WHAT TO PRODUCE. Scale the stretch from the line containing "Task: Tap the power on/off touch button" through the line containing "Action: click(361, 371)", both ends included, and write those lines out again, request and all. Multiply every coordinate in the answers by 1.95 and round to whole numbers with halves going up, leave all other numbers unchanged, and omit the pictures.

LISTED RECORDS.
<<<<
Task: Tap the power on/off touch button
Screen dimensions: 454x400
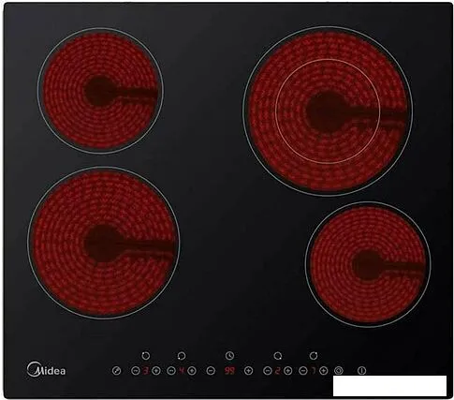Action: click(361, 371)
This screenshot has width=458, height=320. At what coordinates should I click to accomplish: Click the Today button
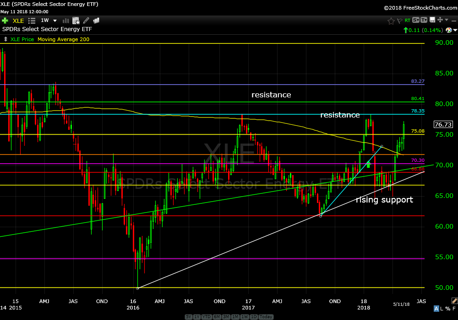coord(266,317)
>>>>
<<<<
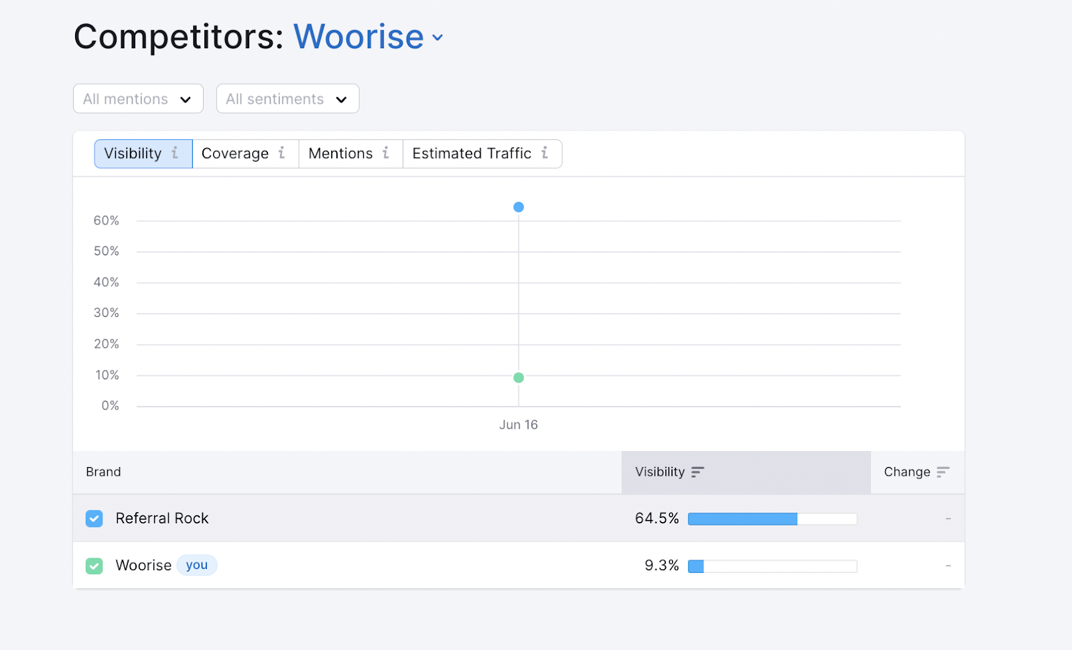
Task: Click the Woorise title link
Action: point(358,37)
>>>>
<<<<
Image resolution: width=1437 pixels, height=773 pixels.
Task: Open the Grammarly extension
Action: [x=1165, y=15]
>>>>
THE COMPLETED TASK.
Task: Tap the power on/off touch button
Screen dimensions: 454x400
Action: click(704, 723)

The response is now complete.